▶ [EXCERPT]

Fortunately, the 5-game 5 entrant problem is a bit more fair: The Page Ladder only yields a 39.2% chance. Adding a recharge for a Round 1 loser only has 38.5%, and for the Round 2 Loser a 39.5%. Having the loser of Round 1 Drop to a Single Elim Tourney with 3, 4, & 5 also yields a 39.5%.
The structure that I found to be the best is a Single Elim+King-of-the-Hill. You have 4 “regular” contenders facing off in a single-elim. The 2 that lose in Round 1 are out, the winners play each other. The entrant that wins 2 rounds goes straight to the Finals. The Loser of Round 2 goes up against the 5th player, the would-be “King of the Hill” for the other Finals slot. This yielded a 40.5% success rate.
Whether these are the answers to this riddle, we should see in about 36 hours. (I didn’t enter because I was only able to solve the 4-entrant question in time.) But once we do, I hope that you’ll have a good bit of analysis on this.
LikeLike
Bravo. I had a nagging feeling that I was missing something.
LikeLiked by 1 person
Metzgerism, you were on the right track with the Page playoff idea. DtP found the needed tweak. Without the earned 1 and 2 positions going to proven good players, you need to drop the loser to the bottom of the stack.
LikeLike
Unfortunately, I didn’t have the “optimal” solutions… from the perspective of trying to find the “Best” Entrant. As is his wont, Riddler posted the solutions in today’s column: https://fivethirtyeight.com/features/can-you-escape-this-enchanted-maze/ This is why I expected a “follow-up” post tomorrow or Sunday and not a “correction”.
There is still a bit of commentary to this, though: The cited 4-with-4 solution, improving on my solution by 1.2 percentage points, goes like this: 1: AvB, 2: W1vC, 3: W1vD, 4: W2vW3.
I bet you can see the problem from here: Excepting the case where W1 loses both Games 2 & 3, Game 4 is a Recharge Round. And, if A wins all of the first 3 games, then Game 4 would not be played. Which, while “optimal”, may not technically fit the definition of the challenge. My consideration was that all N games needed to be played; this solution violates that consideration.

▶ [GIVEN INFORMATION]

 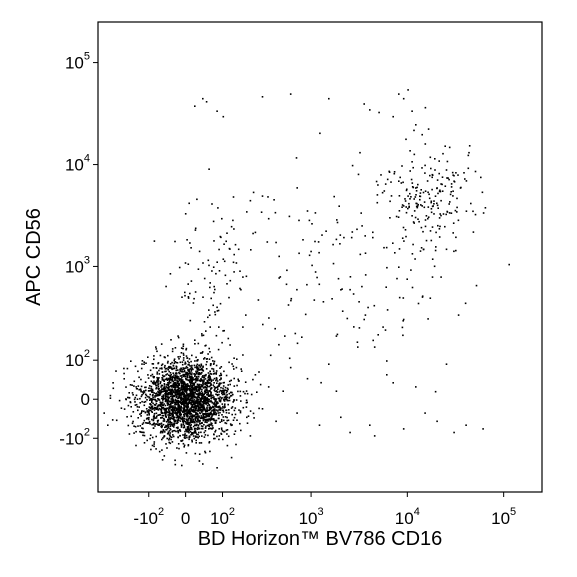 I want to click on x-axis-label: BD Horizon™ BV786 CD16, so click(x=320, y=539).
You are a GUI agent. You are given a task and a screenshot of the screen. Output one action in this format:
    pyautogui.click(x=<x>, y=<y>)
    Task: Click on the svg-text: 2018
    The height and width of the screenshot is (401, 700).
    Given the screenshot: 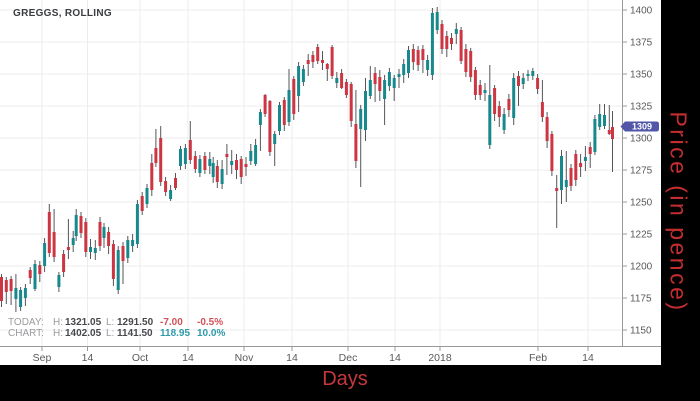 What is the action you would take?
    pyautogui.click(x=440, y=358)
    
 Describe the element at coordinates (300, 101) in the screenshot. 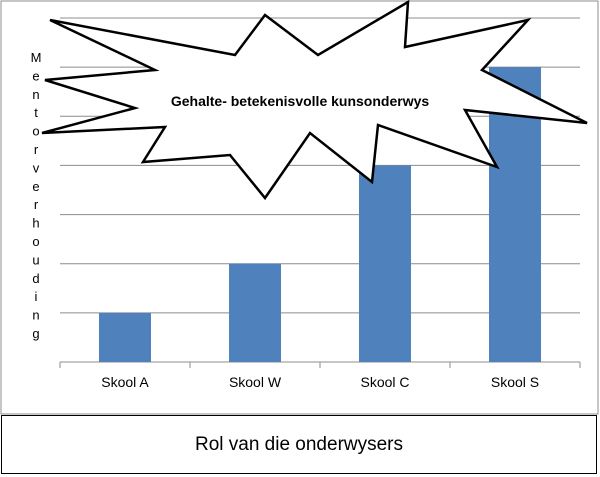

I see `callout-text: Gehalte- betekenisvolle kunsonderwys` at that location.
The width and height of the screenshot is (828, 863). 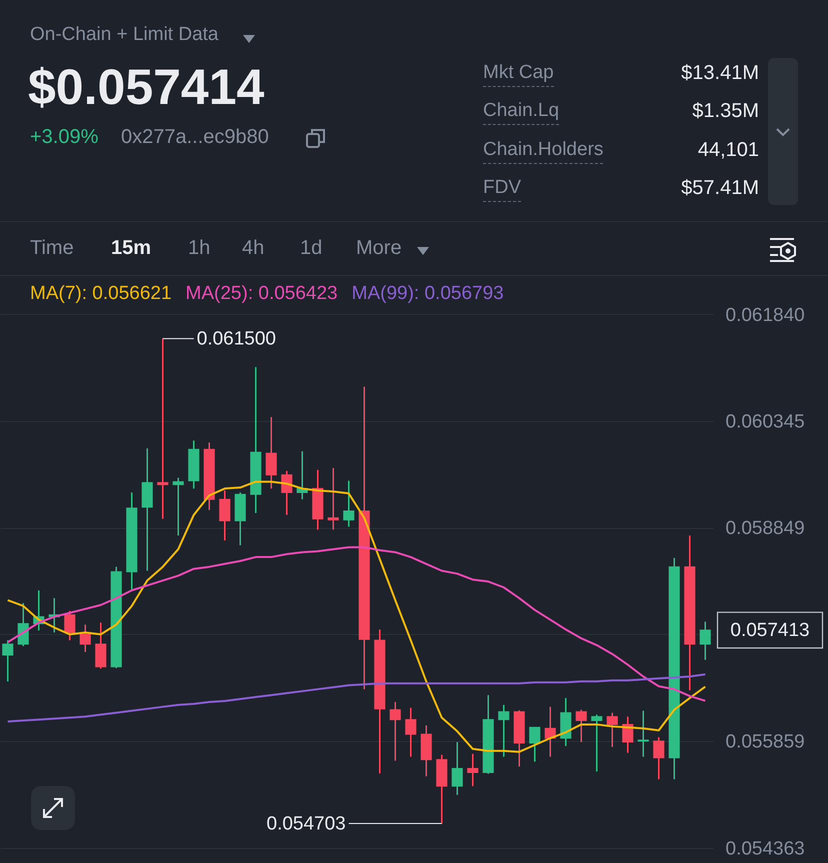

▶ [EXERCISE TASKS]
- 1) Translate this sentence from the tournament-format thread into Spanish: "I had a nagging feeling that I was missing something."
- 2) Retype the stretch of the entries from the line containing "Describe the element" through the end of the entries, leaving the pictures out.

▶ [ANSWERS BY ITEM]
- 1) Tenía la persistente sensación de que se me escapaba algo.

- 2)
 Describe the element at coordinates (300, 101) in the screenshot. 

I see `callout-text: Gehalte- betekenisvolle kunsonderwys` at that location.
The width and height of the screenshot is (828, 863). 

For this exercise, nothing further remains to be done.